Solicitor General of New Jersey
- Incumbent
- Assumed office July 2020
- Appointed by: Phil Murphy
- Preceded by: Office established

Personal details
- Education: Brown University (BA); Harvard University (JD);

= Jeremy Feigenbaum =

American lawyer

Jeremy Michael Feigenbaum is an American lawyer who has served as the inaugural Solicitor General of New Jersey since July 2020.

==Early life and education==
Feigenbaum grew up in Teaneck, New Jersey, and graduated from Bergen County Academies in 2007. He then attended college at Brown University, where he wrote for The Brown Daily Herald, graduating in 2011; and is a 2014 graduate of Harvard Law School.

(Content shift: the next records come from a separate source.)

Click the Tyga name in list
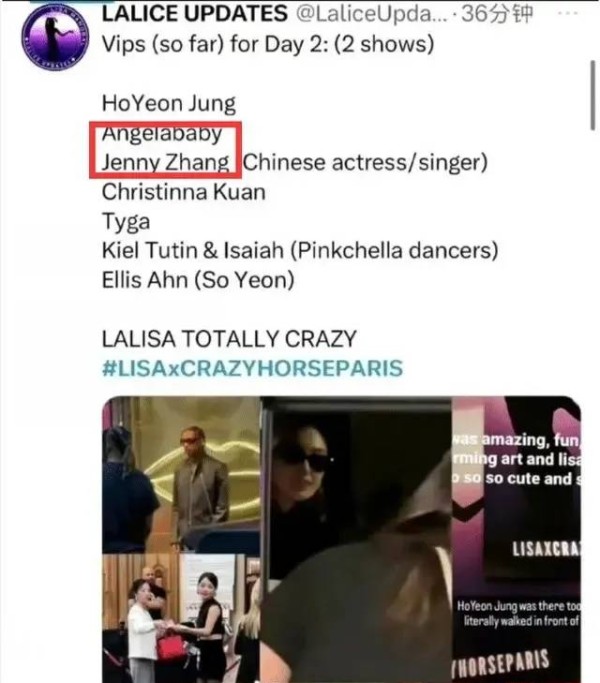Screen dimensions: 600x683 coord(126,222)
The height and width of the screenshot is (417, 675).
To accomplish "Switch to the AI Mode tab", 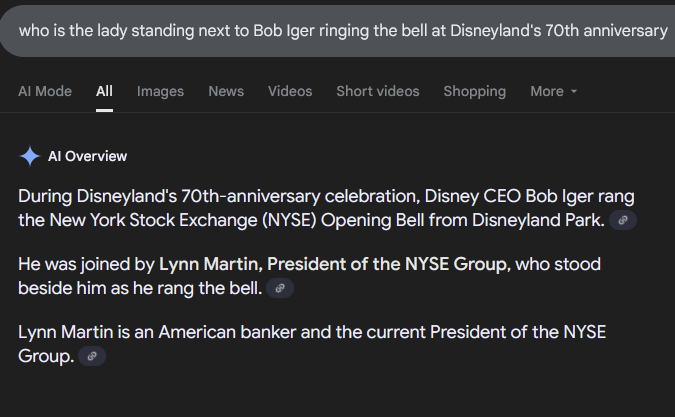I will [x=45, y=91].
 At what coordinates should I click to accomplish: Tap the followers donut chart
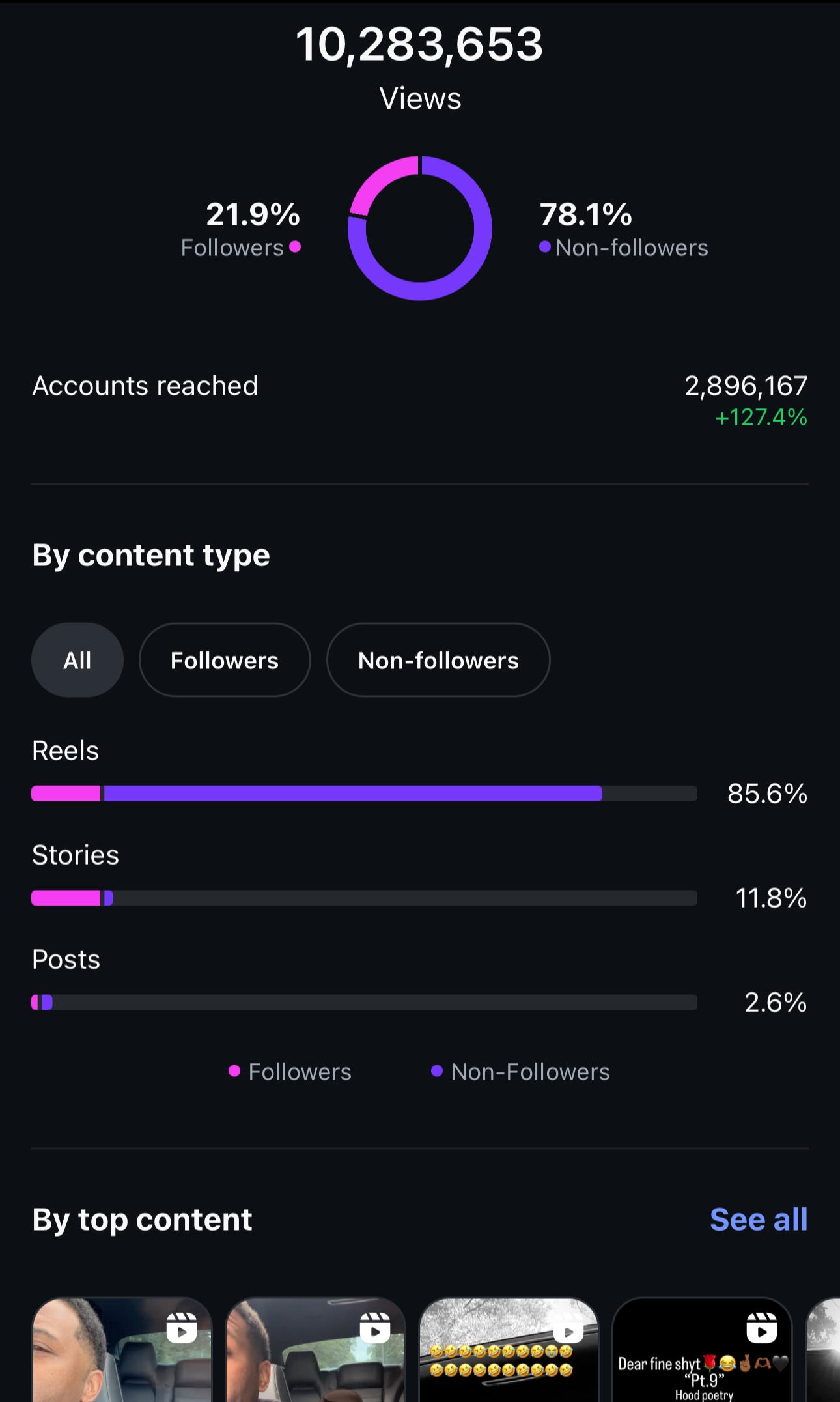coord(420,228)
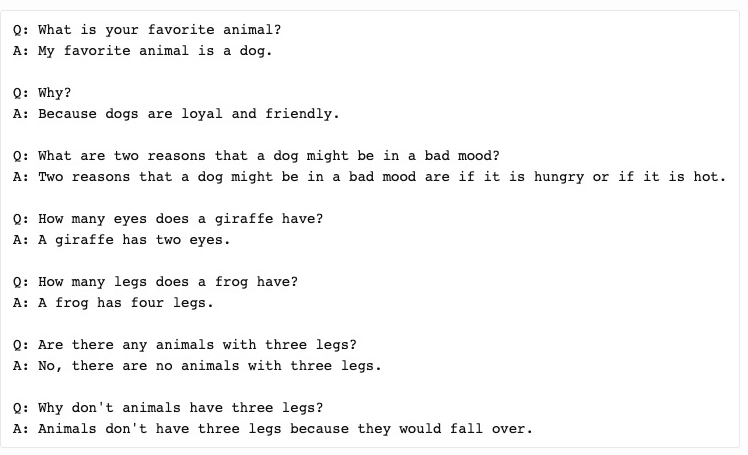Click the words "fall over" in the last line
Screen dimensions: 748x455
(x=487, y=429)
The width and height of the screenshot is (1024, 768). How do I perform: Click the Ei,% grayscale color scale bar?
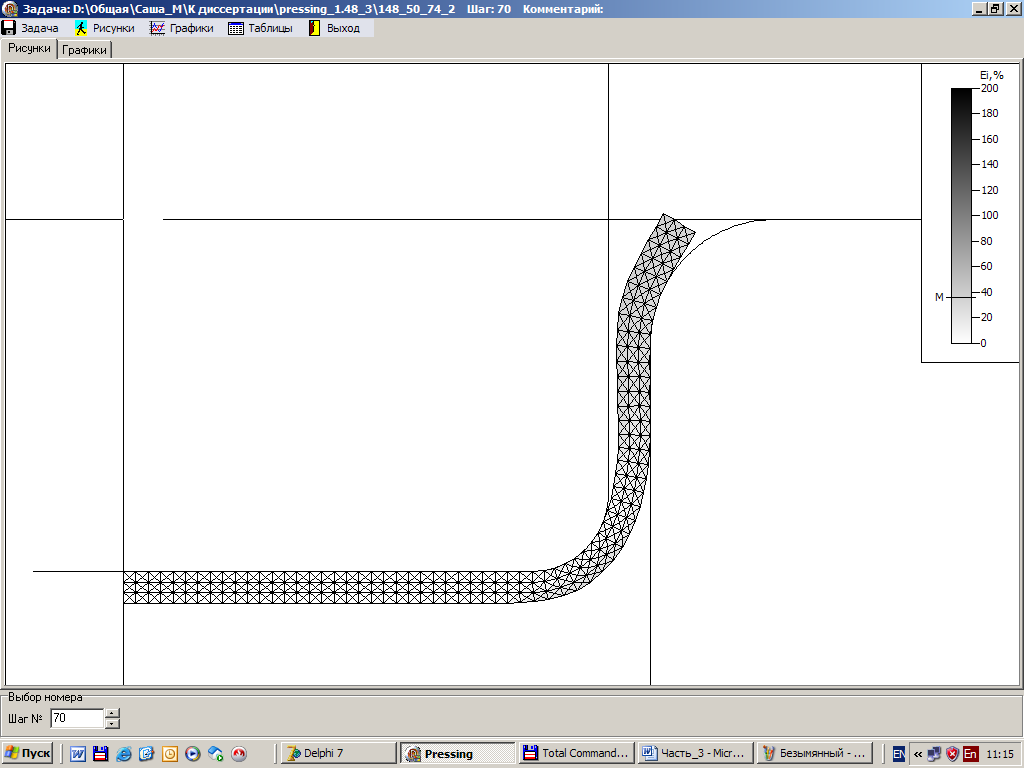pyautogui.click(x=960, y=215)
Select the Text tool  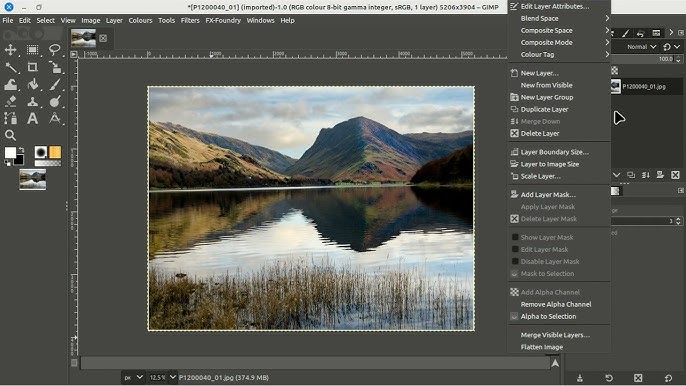32,119
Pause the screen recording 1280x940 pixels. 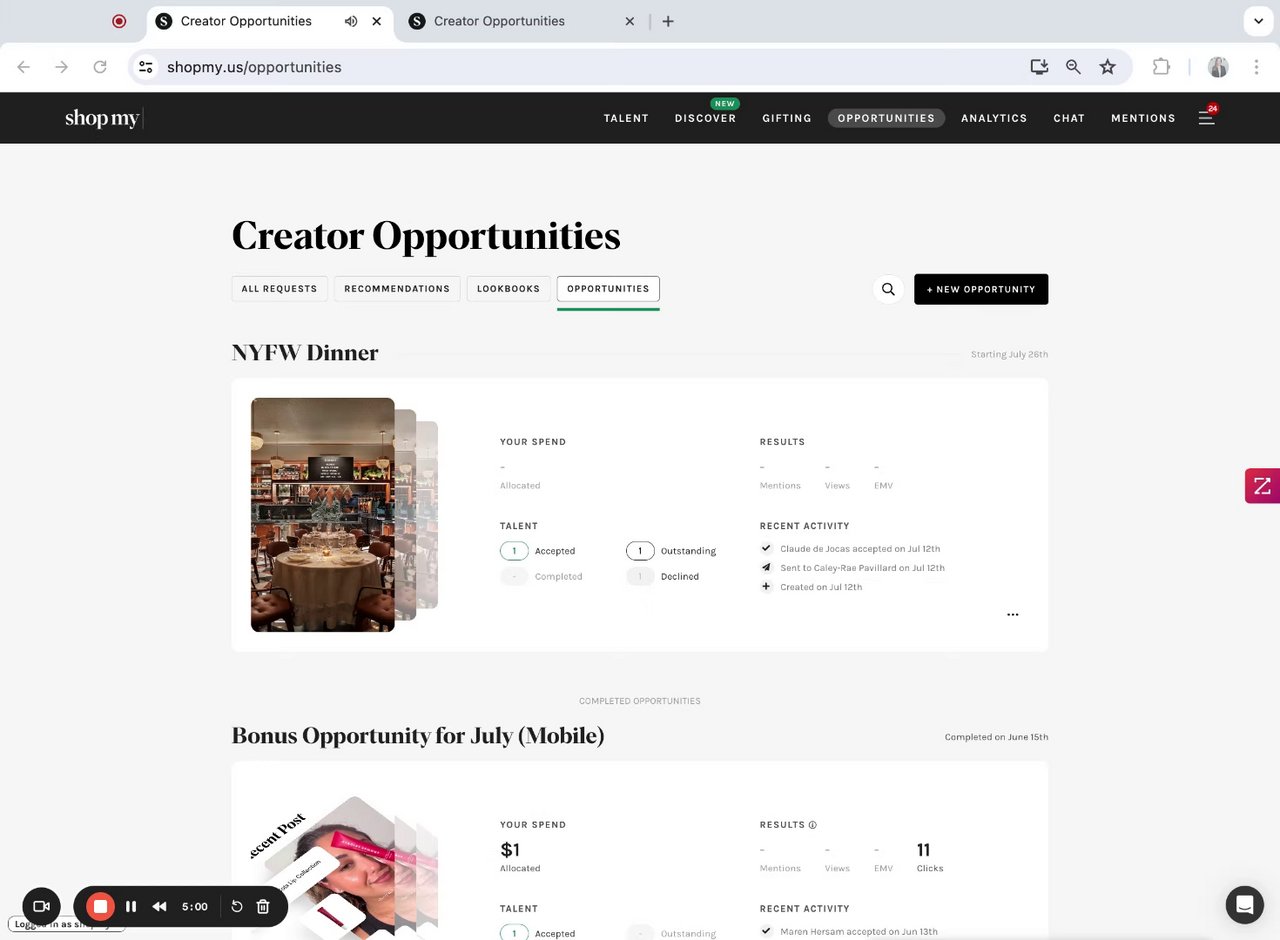tap(131, 906)
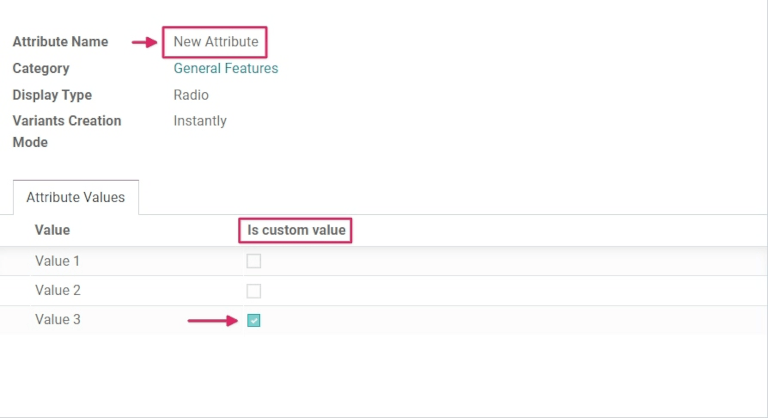Open the General Features category link
Screen dimensions: 768x418
226,69
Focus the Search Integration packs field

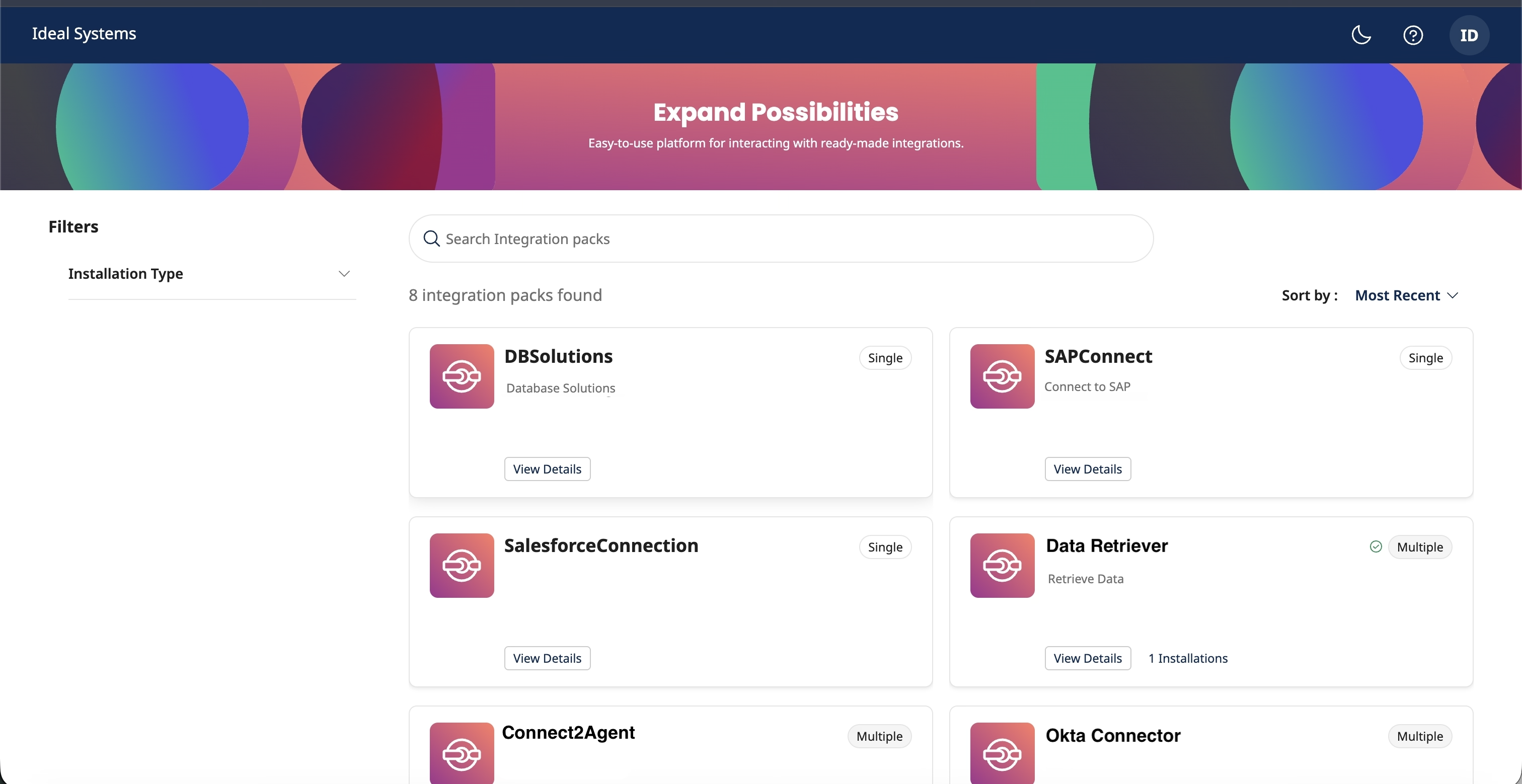780,239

After graduating, he clerked for Judge William A. Fletcher of the United States Court of Appeals for the Ninth Circuit and Associate Justice Elena Kagan of the United States Supreme Court, before joining Kirkland & Ellis, and later the New Jersey attorney general's office.

==Cases==
He represented New Jersey in the case of Trump v. CASA in 2025. Previously, he also argued for the state in New York v. New Jersey (2023), which was found unanimously in the state's favor. His first U.S. Supreme Court oral argument was in Penn East v. New Jersey (2021).

==Personal life==
Feigenbaum married Adam Amir in September 2023.